The Mythical Man-Month focuses on a simple idea.

It can be summarized as "adding more workers to a project does not speed things up, that's a myth".

It's in the title of the book. It's a good book.

The entire IT field is about to test that idea in a massive scale. Can lots of new automated workers speed things up? We'll see.

Another way of saying this is:

If your development team consists of autistic junior programmers with eidetic memory, then you damn well better make sure that your documentation is exceedingly thorough, absolutely unambiguous, and as restrictive as you can make it.

Not to be confused with coding like a sturgeon which is blub blub blub blub
It's a nice analogy, and I think I'll use it in future.

If you want another one, think of painting. An "Old Master" painter like Rembrandt or Rubens or Botticelli would have had a large workshop with a team of assistants, who would not only do a lot of the work like stretching canvases or mixing the paints, but would also - under the master's direction - actually do a lot of the painting too. You might have the master sketch out the composition, and then paint the key faces (and, most of all, the eyes) and then the assistants would fill in areas like drapery, landscape, etc.

This changed in the Romantic period towards the end of the 1700s, with the idea of the individual artist, working alone in a moment of creative inspiration and producing a single work of genius from start to finish. Caspar David Friedrich or JMW Turner come to mind here.

Some programmers want to be Turner and control the whole work and feel their creativity is threatened if a machine can now do parts of it as well as they could. I'd rather be Rembrandt and sketch out the outline, paint the eyes, and leave the rest to junior engineers... or an AI Agent. It's a matter of preference.

> I'd rather be Rembrandt and sketch out the outline, paint the eyes, and leave the rest to junior engineers

What you’re not mentioning is that code isn’t and end product. It’s the blueprint for one. The end product is the process running and solving sone needs.

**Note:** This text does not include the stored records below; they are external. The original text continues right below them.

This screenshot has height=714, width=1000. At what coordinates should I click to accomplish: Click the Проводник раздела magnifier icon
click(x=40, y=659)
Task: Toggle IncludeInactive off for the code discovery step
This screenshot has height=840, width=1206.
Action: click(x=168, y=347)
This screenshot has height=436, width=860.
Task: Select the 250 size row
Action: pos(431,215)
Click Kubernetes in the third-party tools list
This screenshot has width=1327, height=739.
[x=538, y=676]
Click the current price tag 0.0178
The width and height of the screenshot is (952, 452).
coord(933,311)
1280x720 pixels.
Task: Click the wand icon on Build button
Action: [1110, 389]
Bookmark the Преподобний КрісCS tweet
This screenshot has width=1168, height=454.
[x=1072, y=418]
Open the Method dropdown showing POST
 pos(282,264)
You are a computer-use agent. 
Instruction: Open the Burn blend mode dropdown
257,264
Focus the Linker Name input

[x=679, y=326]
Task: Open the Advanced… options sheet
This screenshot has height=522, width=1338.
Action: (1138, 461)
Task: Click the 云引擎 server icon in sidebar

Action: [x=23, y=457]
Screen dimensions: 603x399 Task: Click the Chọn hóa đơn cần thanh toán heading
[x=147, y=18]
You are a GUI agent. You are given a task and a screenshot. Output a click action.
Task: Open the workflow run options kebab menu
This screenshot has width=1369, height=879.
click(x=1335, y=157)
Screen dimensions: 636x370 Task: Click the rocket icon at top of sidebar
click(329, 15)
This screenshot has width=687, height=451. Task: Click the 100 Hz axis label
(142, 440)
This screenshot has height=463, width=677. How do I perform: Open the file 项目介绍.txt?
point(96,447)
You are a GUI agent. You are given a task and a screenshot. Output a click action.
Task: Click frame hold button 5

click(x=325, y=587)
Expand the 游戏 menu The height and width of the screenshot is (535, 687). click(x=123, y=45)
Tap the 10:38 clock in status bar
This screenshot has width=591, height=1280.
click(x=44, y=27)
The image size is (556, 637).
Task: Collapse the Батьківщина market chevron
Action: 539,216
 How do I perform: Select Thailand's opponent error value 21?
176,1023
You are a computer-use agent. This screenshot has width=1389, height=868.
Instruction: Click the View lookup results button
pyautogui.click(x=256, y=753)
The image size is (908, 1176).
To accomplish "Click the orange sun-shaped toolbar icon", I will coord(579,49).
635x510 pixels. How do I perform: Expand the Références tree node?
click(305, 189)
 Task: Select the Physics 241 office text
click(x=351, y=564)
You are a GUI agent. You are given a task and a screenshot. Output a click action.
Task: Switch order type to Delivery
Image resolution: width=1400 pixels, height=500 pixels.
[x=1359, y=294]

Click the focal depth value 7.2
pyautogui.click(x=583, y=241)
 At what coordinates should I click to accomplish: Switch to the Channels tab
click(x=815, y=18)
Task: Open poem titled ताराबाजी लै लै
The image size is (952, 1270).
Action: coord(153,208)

What makes software great is how easy it is to refine. The whole point of software engineering is to ensure confidence that the blueprint is good, and that the cost of changes is not enormous. It’s not about coding quickly, throw it over the wall and be done.

The process you outline would be like noting down a few riffs, fully composing a few minutes (measures?) and then have a few random people complete the full symphony. It’s not a matter of having a lot of music sheet, it’s a matter of having good music. The music sheet is important because it helps transmit the ideas to the conductor, who then trains the orchestra. But the audience doesn’t care about it.

So same, users don’t care about the code, but they do care about bugs and not having features. Acting on those feedbacks requires good code. If you can get good code with your process, it’s all good. Bit I’m still waiting for the proof.

   Like a surgeon
   Coding for the very first time
   Like a suuuuurgeon
   Let your script run
   Close to mine
Wait, are you parodying Madonna or meta-parodying Weird Al?
“First, do no harm”.

“Surgically” is how one enters a foreign codebase, especially legacy ones.

The analogy I have used is “AI as sous chef.”
Modern surgeons evolved from barbers and butchers.

Code surgeons, where are they now on the evolution path? Barbers? Butchers?

I wonder if OP reads all the code the AI gives him.

I doubt it, quite dangerous.

Oh- oh god! Blood everywhere!
This is what I am doing these days.

Spent most of my time in thinking and asking Claude the right questions at the right moment instead of typing code. Review the code agent generated, let it run tests, deploy to PR branch for live debugging. Review console log and network traffic, paste the information to Cursor and ask Claude for the root cause, code paths and data flow. Solve issues one at a time.

It does feel like a surgeon working with a team of assistants. A lot of information, a lot of decisions, a lot of patience and focus.

It looks like the future is already here.

I'd like to officially coin the term "Trad Engineering" and/or "Trad Coding".